**What you need to do**
Copy the rows below word for word, from the line with "Identify the location of answer-link: 2025军棋推演." up to and including the line with "center [21, 722].".

**Dataset excerpts**
┌────────

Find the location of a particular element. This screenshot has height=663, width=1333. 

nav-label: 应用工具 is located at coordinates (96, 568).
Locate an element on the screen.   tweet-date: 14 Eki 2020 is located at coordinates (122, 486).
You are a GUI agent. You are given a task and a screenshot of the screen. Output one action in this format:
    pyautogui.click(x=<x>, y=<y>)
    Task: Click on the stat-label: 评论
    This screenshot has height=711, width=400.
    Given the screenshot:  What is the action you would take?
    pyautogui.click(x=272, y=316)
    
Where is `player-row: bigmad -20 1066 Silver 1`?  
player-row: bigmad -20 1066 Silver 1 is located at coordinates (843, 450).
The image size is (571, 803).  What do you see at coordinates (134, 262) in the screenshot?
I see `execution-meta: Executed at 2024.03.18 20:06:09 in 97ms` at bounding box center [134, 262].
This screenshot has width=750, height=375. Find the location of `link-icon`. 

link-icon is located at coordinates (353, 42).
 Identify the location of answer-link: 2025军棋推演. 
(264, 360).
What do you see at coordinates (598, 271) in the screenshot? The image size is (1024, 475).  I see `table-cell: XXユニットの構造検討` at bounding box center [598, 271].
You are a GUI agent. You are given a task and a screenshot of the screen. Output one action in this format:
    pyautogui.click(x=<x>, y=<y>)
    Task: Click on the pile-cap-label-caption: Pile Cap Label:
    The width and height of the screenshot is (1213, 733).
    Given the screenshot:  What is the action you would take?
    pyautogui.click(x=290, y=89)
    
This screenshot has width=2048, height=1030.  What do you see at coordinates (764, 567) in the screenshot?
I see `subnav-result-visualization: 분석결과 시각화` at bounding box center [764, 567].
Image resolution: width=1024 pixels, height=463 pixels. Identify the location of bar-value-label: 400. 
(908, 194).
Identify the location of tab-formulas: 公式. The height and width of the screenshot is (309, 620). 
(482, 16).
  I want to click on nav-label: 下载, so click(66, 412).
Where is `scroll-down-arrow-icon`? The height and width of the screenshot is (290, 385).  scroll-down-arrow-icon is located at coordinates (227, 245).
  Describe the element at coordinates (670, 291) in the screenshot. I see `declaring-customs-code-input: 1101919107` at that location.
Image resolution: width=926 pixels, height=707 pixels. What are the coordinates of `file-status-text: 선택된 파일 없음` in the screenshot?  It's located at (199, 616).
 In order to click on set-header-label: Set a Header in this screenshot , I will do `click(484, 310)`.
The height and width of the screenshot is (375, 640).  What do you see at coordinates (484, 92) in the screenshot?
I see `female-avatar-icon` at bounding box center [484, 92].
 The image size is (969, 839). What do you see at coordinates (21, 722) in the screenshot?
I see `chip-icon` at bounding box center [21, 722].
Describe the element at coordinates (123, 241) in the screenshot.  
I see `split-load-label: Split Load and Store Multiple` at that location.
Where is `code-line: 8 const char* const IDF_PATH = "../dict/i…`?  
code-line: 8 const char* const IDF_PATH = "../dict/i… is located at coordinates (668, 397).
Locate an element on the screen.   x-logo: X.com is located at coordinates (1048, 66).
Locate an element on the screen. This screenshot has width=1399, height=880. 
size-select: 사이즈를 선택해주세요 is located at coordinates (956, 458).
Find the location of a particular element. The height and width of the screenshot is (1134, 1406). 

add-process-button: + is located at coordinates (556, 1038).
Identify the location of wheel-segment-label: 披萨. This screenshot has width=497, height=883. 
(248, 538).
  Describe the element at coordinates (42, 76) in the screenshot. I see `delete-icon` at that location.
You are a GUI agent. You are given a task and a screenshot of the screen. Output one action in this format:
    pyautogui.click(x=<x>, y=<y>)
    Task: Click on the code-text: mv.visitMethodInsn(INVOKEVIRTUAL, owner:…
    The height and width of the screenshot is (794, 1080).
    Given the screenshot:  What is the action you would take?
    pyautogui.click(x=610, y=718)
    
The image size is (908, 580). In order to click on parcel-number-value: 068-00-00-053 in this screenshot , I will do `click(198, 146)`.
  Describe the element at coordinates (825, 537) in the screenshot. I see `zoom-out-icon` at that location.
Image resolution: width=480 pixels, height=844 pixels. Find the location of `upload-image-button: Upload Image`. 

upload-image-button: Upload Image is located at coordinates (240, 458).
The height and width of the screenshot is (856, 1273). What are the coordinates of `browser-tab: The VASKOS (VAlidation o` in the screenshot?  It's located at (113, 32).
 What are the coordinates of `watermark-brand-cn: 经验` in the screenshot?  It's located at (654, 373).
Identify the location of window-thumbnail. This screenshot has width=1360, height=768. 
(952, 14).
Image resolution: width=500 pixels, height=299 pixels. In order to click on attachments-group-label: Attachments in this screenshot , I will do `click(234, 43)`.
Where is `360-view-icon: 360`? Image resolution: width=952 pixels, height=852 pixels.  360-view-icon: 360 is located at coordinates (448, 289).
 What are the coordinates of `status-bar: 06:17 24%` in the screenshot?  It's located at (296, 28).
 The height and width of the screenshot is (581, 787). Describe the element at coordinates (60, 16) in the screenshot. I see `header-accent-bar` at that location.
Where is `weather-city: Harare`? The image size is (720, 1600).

└────────

**Problem solution**
 Identify the location of answer-link: 2025军棋推演. 
(264, 360).
What do you see at coordinates (598, 271) in the screenshot? The image size is (1024, 475).  I see `table-cell: XXユニットの構造検討` at bounding box center [598, 271].
You are a GUI agent. You are given a task and a screenshot of the screen. Output one action in this format:
    pyautogui.click(x=<x>, y=<y>)
    Task: Click on the pile-cap-label-caption: Pile Cap Label:
    The width and height of the screenshot is (1213, 733).
    Given the screenshot:  What is the action you would take?
    pyautogui.click(x=290, y=89)
    
This screenshot has width=2048, height=1030.  What do you see at coordinates (764, 567) in the screenshot?
I see `subnav-result-visualization: 분석결과 시각화` at bounding box center [764, 567].
Image resolution: width=1024 pixels, height=463 pixels. Identify the location of bar-value-label: 400. 
(908, 194).
Identify the location of tab-formulas: 公式. The height and width of the screenshot is (309, 620). 
(482, 16).
  I want to click on nav-label: 下载, so click(66, 412).
Where is `scroll-down-arrow-icon`? The height and width of the screenshot is (290, 385).  scroll-down-arrow-icon is located at coordinates (227, 245).
  Describe the element at coordinates (670, 291) in the screenshot. I see `declaring-customs-code-input: 1101919107` at that location.
Image resolution: width=926 pixels, height=707 pixels. What are the coordinates of `file-status-text: 선택된 파일 없음` in the screenshot?  It's located at (199, 616).
 In order to click on set-header-label: Set a Header in this screenshot , I will do `click(484, 310)`.
The height and width of the screenshot is (375, 640).  What do you see at coordinates (484, 92) in the screenshot?
I see `female-avatar-icon` at bounding box center [484, 92].
 The image size is (969, 839). What do you see at coordinates (21, 722) in the screenshot?
I see `chip-icon` at bounding box center [21, 722].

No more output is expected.